CONSUME_FROM_LAST_OFFSET:从队列最新偏移量开始消费
首先从磁盘中获取该消息队列的消费进度,如果大于0,说明该消息队列已经被消费过了,下次消费从该位置继续消费。如果等于-1,说明是首次消费,则从该消息队列的最大偏移量开始消费,如果小于-1,则说明该消息进度文件中存储了错误的偏移量,返回-1。CONSUME_FROM_FIRST_OFFSET: 从头开始消费
首先从磁盘中获取该消息队列的消费进度,如果大于0,说明该消息队列已经被消费过了,下次消费从该位置继续消费。如果等于-1,说明是首次消费,则返回0,从头开始消费,如果小于-1,则说明该消息进度文件中存储了错误的偏移量,返回-1。CONSUME_FROM_TIMESTAMP: 从消费者启动的时间戳对应的消费进度开始消费
首先从磁盘中获取该消息队列的消费进度,如果大于0,说明该消息队列已经被消费过了,下次消费从该位置继续消费。如果等于-1,尝试去操作消息存储时间戳作为消费者启动的时间戳,如果能找到则返回找到的偏移量,找不到则返回0;如果小于-1,则说明该消息进度文件中存储了错误的偏移量,返回-1。

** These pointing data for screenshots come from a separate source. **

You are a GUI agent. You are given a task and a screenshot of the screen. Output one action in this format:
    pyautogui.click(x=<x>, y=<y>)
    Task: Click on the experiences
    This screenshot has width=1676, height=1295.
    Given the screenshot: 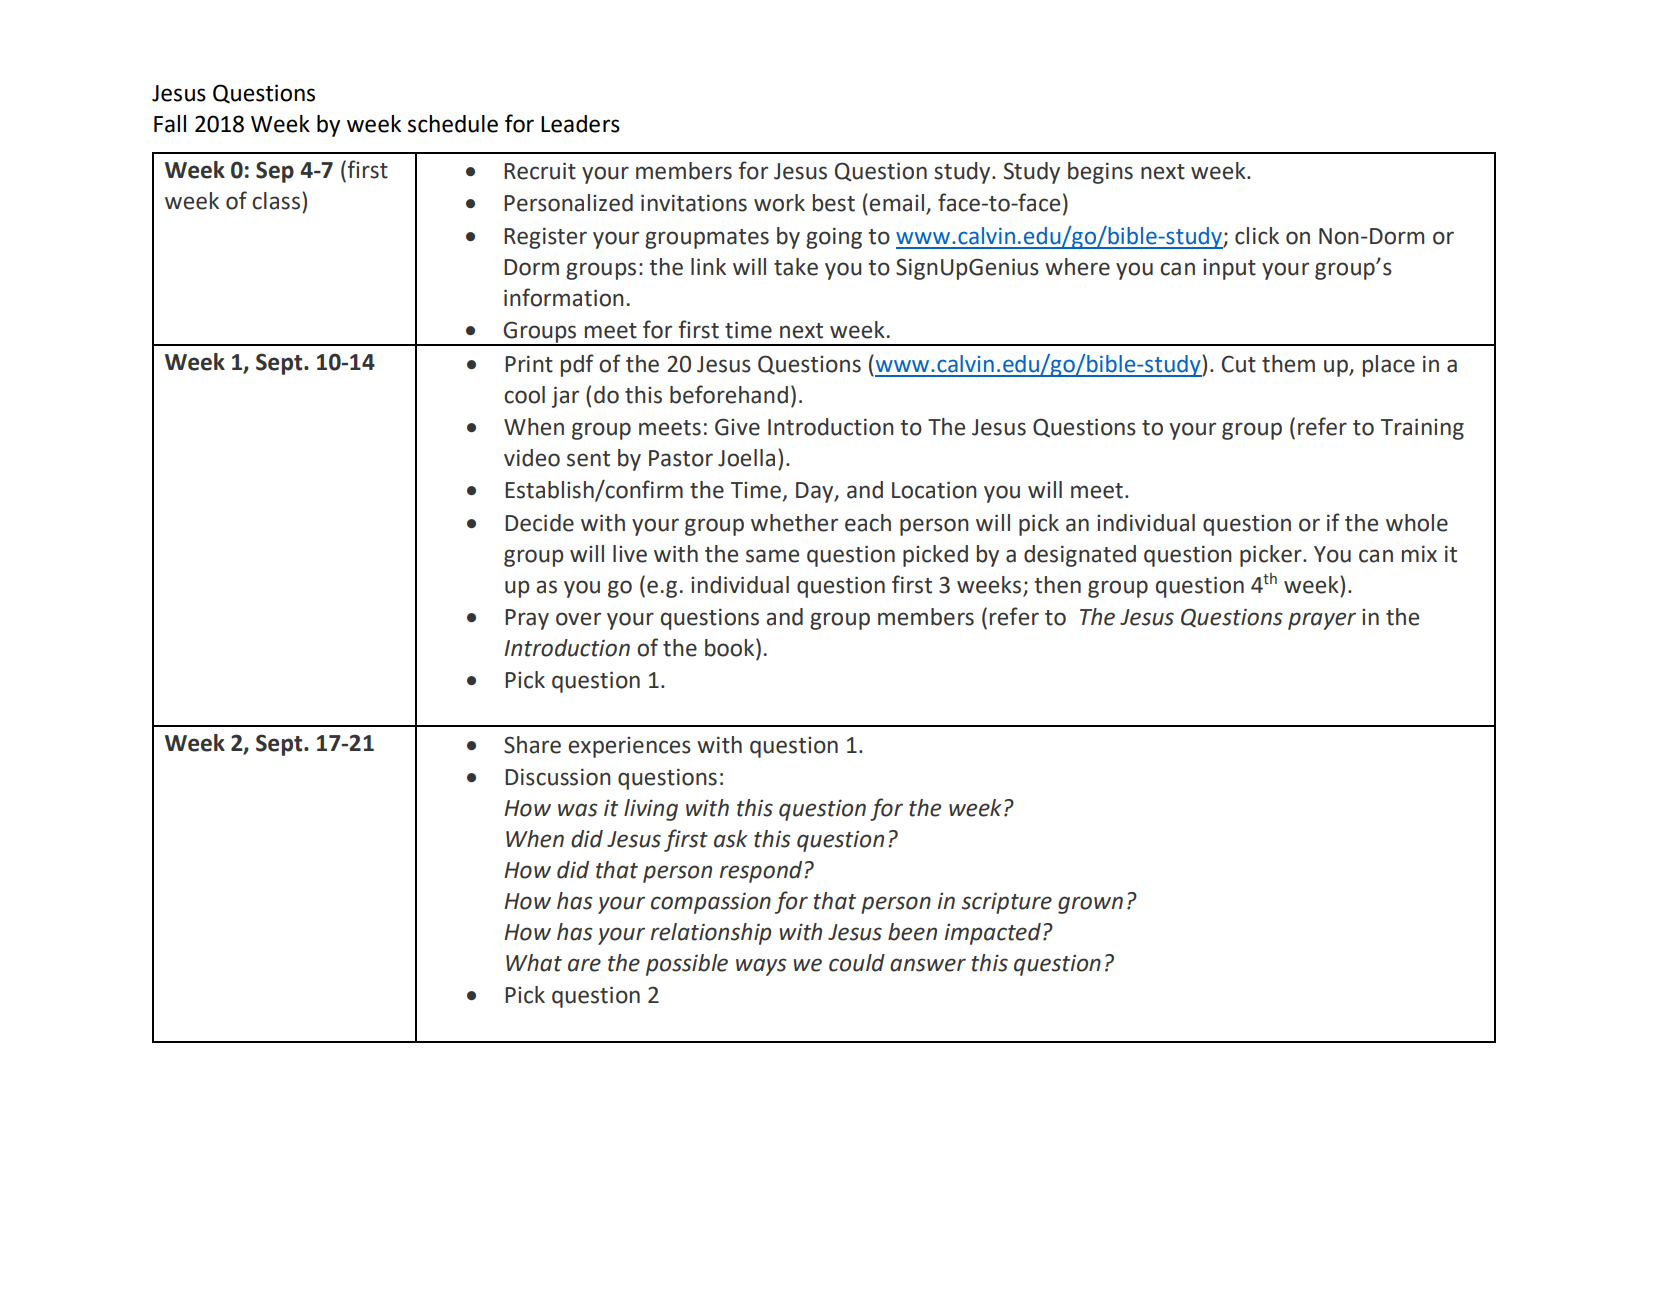 What is the action you would take?
    pyautogui.click(x=629, y=747)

this.dispatchPullRequest(pullRequestList);
public void dispatchPullRequest(List<PullRequest> pullRequestList) {
for (PullRequest pullRequest : pullRequestList) {
//马上执行拉请求
this.defaultMQPushConsumerImpl.executePullRequestImmediately(pullRequest);
log.info("doRebalance, {}, add a new pull request {}", consumerGroup, pullRequest);
}
}
在该方法的最后,会调用dispatchPullRequest方法,将PullRequest加入到PullMessageService中,以唤醒PullMessageService线程,进行消息拉取。
到这里,消费者负载均衡方面就结束了。